(Data records)
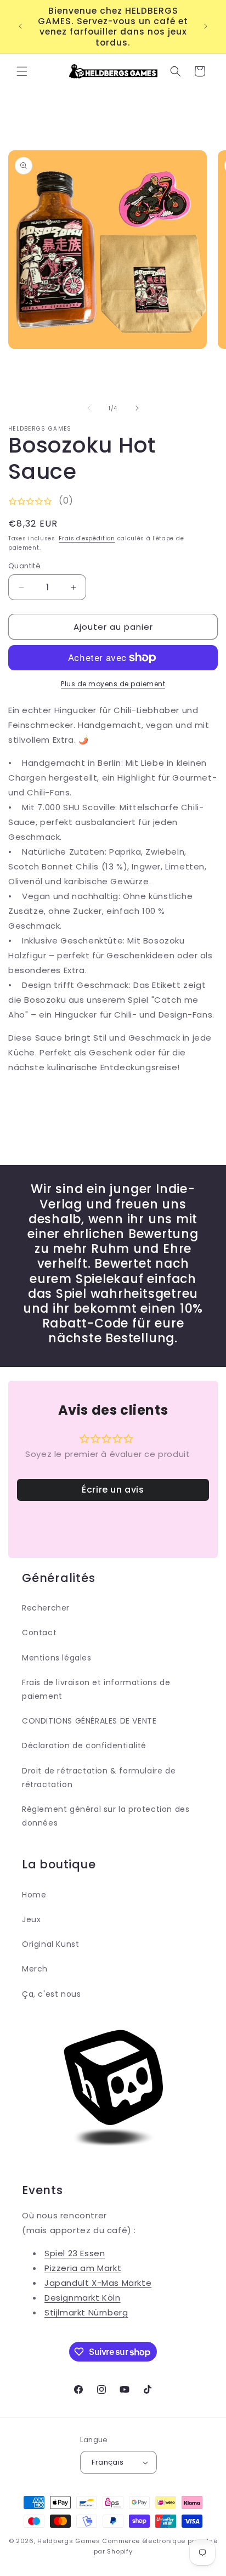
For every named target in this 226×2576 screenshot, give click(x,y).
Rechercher (46, 1607)
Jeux (31, 1919)
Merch (35, 1968)
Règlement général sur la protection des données (105, 1816)
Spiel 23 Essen (74, 2253)
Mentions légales (57, 1657)
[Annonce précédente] (20, 26)
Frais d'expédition (87, 538)
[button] (22, 71)
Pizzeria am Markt (82, 2268)
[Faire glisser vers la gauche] (89, 408)
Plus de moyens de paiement (113, 683)
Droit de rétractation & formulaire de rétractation (99, 1777)
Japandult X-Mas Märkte (97, 2283)
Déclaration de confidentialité (84, 1745)
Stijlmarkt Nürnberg (86, 2312)
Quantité (24, 566)
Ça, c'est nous (51, 1994)
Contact (39, 1632)
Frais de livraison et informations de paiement (96, 1689)
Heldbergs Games (68, 2541)
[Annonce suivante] (206, 26)
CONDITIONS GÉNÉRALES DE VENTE (89, 1720)
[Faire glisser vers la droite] (137, 408)
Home (34, 1894)
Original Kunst (50, 1944)
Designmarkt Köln (82, 2297)
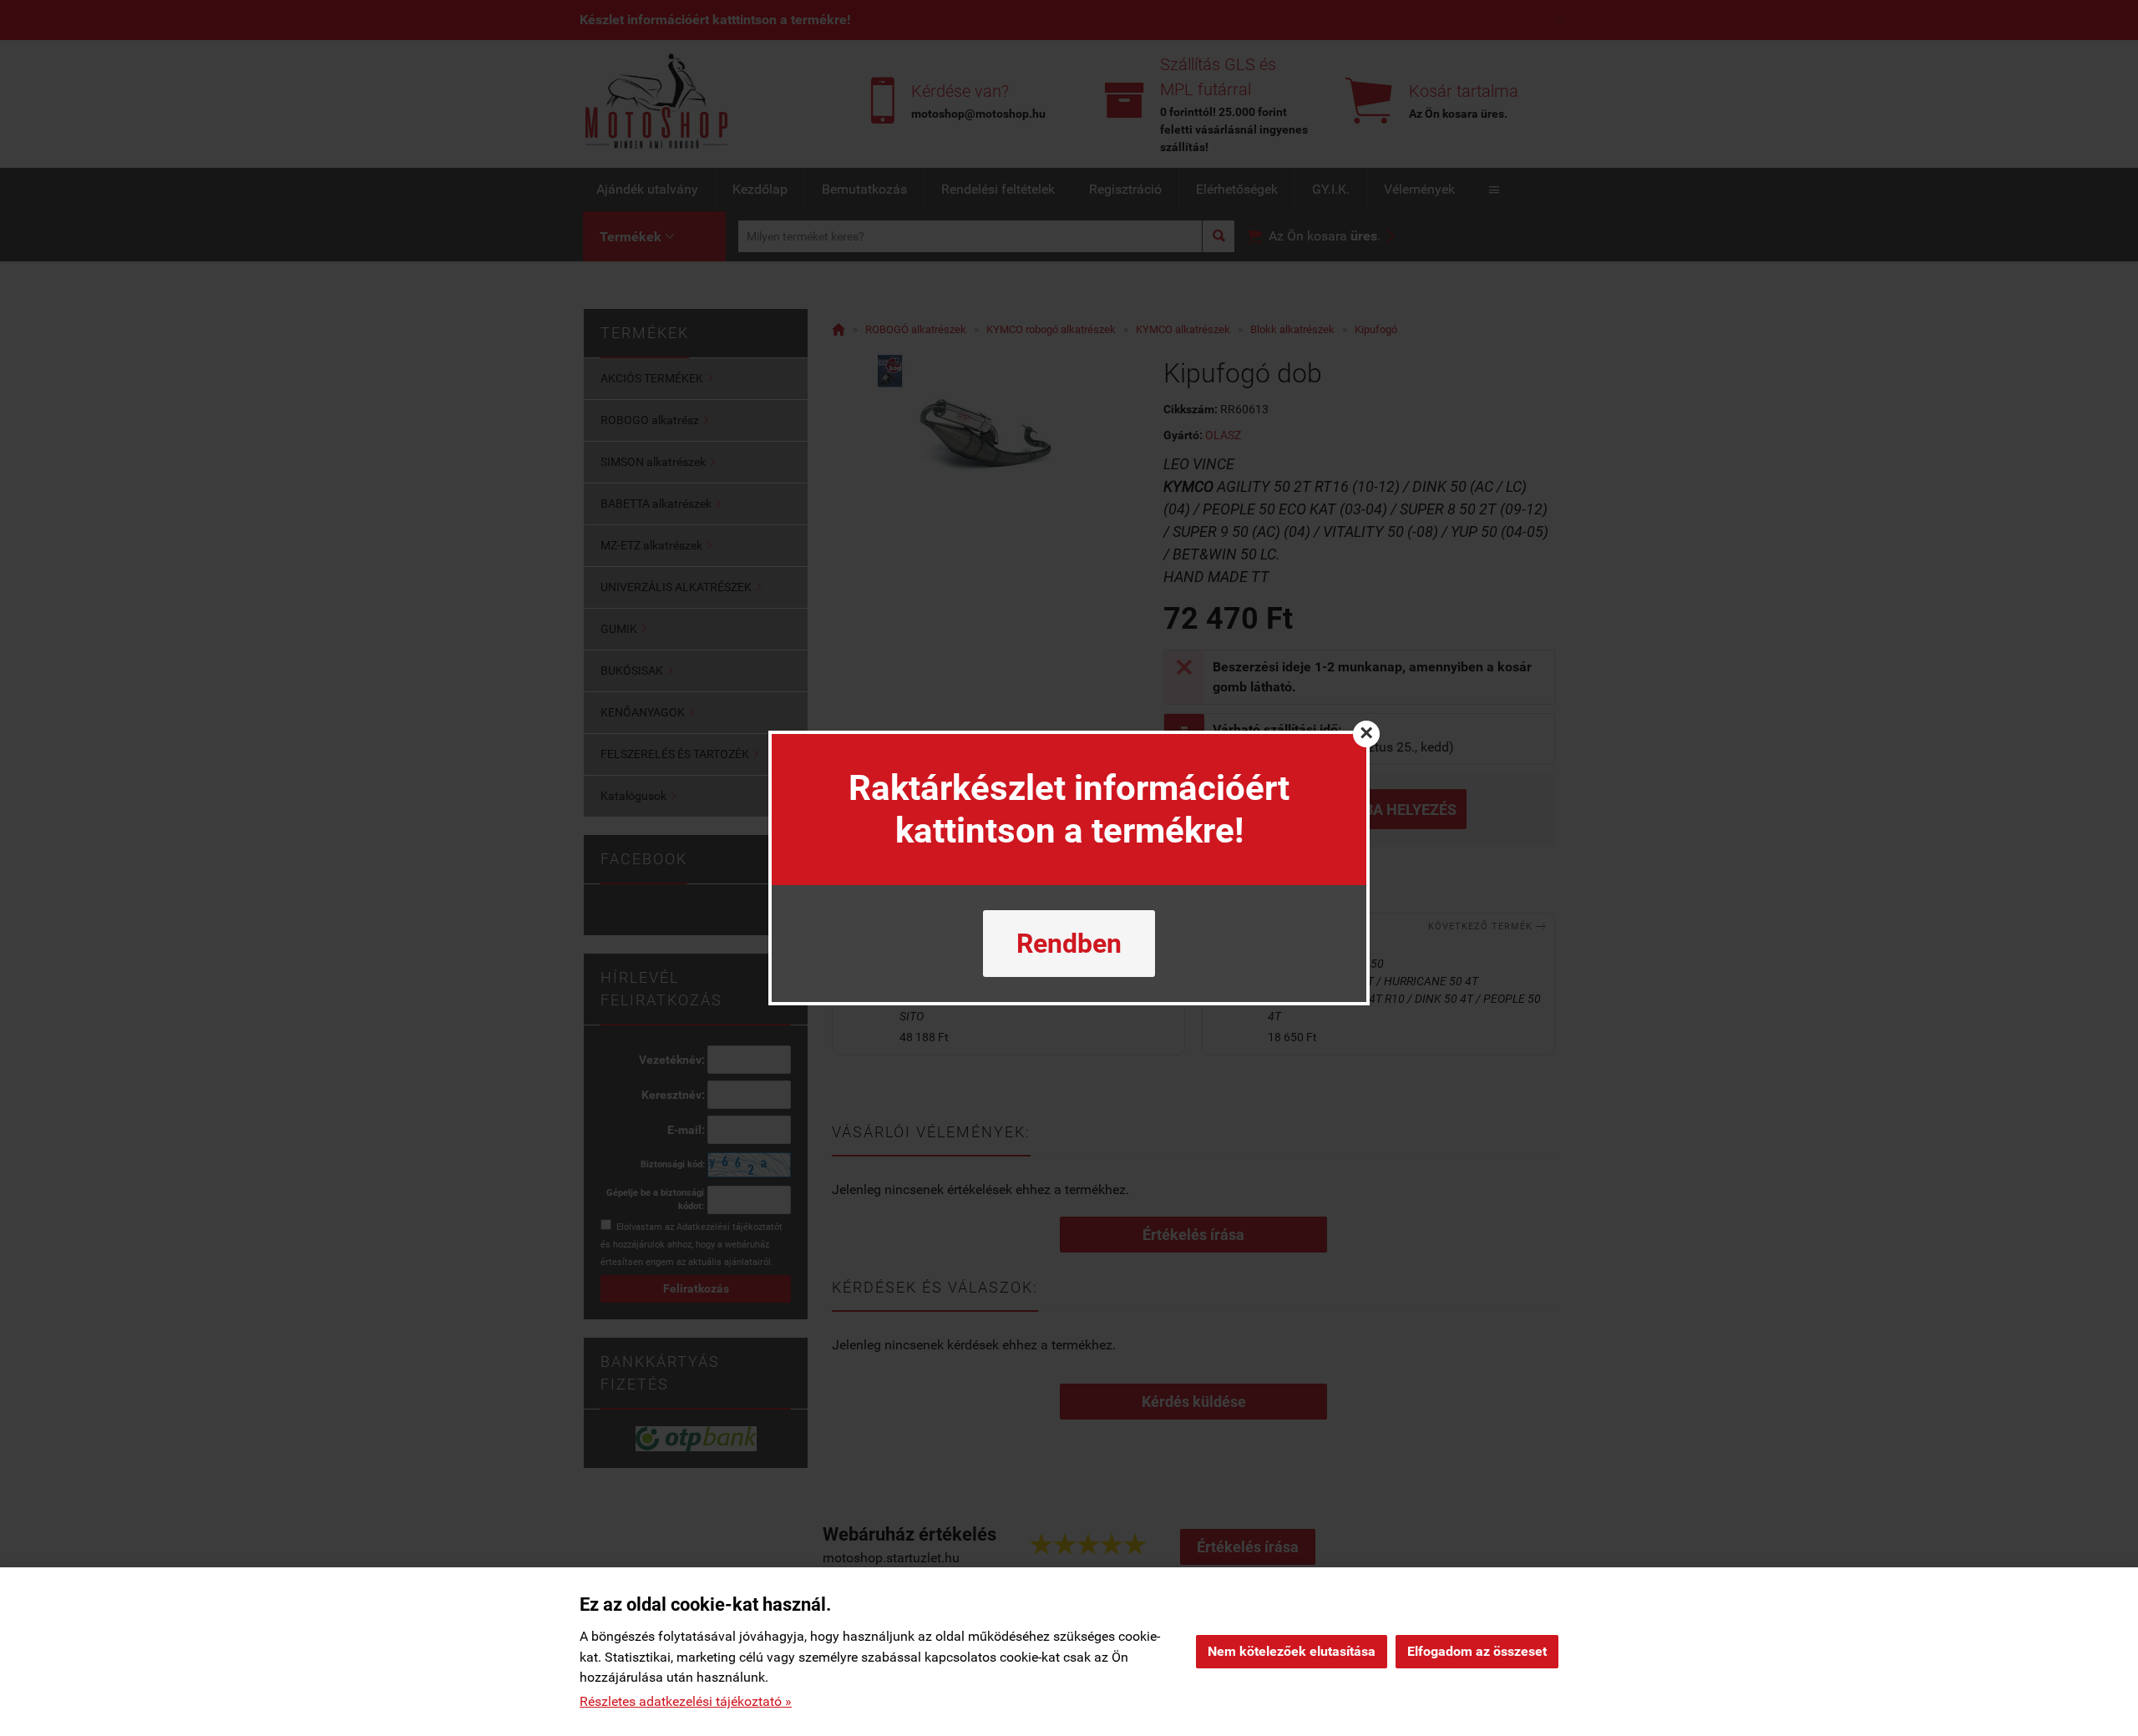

(Task directions)
Throughout the data above, report every line that contains the string "paiement".

(Task response)
Plus de moyens de paiement (113, 683)
Frais de livraison et informations de paiement (96, 1689)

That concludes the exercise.